In the old days when a Chinese factory provided bad product, they would usually eventually admit it, and blame it on either a subcontractor or a supplier.  Now they deny it and threaten retribution if they are not paid whatever is still “owed” by their American buyer.  I wrote about this way back in February, 2006, in a post, entitled, China OEM The Smart Way:

Good Chinese suppliers are usually very busy and they often subcontract out to lower quality suppliers. We have handled many cases for foreign companies that received bad product from their previously reliable suppliers and in well over half of these cases, the product quality problems stemmed from the supplier having subcontracted out the manufacturing.  The supplier usually freely admits to having subcontracted the work and sometimes even boasts that the problems otherwise would never have occurred.  The supplier admits legal responsibility for the quality control problem, but then almost always proposes remedying it by giving a small discount on future orders until the damages from the bad product have been covered.
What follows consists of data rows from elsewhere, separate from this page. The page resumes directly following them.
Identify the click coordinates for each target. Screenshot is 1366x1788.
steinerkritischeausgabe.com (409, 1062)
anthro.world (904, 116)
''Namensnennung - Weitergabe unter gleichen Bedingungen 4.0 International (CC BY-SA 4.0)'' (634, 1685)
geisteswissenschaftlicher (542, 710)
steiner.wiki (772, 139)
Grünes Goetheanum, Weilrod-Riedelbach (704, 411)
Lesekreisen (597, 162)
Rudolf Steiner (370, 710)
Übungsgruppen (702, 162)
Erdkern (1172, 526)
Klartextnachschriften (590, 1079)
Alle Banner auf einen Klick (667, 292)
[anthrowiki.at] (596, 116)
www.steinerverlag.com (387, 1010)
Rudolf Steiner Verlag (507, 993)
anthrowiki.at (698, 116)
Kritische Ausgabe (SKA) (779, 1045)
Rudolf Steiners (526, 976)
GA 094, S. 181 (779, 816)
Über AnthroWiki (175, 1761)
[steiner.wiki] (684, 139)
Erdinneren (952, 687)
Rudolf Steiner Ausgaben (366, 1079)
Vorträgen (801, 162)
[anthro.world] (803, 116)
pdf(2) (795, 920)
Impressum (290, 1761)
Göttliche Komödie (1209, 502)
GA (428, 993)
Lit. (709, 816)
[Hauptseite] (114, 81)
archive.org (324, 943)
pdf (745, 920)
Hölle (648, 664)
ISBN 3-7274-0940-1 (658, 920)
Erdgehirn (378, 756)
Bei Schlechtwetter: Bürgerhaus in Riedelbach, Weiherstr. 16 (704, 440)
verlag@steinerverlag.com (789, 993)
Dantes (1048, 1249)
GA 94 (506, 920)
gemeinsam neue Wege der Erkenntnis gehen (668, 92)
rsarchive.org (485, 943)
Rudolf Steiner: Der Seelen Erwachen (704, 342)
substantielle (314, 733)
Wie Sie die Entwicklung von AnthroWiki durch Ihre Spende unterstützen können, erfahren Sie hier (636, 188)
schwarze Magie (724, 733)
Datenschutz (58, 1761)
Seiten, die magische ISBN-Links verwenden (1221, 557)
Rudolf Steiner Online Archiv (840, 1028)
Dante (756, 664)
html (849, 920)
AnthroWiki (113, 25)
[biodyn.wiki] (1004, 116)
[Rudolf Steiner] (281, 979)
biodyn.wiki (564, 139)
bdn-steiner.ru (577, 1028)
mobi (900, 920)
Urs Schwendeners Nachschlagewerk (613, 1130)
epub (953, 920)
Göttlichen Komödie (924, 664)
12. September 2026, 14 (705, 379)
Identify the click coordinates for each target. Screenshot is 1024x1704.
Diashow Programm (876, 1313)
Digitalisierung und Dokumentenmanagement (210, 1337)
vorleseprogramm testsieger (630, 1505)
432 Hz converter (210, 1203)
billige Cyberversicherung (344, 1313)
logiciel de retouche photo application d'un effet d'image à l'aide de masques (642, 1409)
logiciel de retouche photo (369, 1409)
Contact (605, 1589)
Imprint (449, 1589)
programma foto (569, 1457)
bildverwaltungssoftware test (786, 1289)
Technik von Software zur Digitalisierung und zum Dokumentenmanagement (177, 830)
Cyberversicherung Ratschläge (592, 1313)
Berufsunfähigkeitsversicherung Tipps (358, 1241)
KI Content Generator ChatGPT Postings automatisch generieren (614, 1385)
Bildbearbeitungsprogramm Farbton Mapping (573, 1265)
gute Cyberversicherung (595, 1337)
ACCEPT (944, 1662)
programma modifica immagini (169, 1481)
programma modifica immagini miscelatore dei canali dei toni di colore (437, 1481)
The foreign company is usually in no mood to continue doing business with the offending supplier and wants only a monetary remedy.  However, because the profit margins at most Chinese manufacturers are so low, they often simply cannot pay all of the damages caused by the bad product and a standstill results that can only be resolved through litigation.

Those were the good old days.

Today, the tactic is to threaten to prevent the American company from “ever doing business in China again” or, more specifically, to seize the American company’s product at the border.  We take these threats very seriously and they have altered our approach to these sorts of cases.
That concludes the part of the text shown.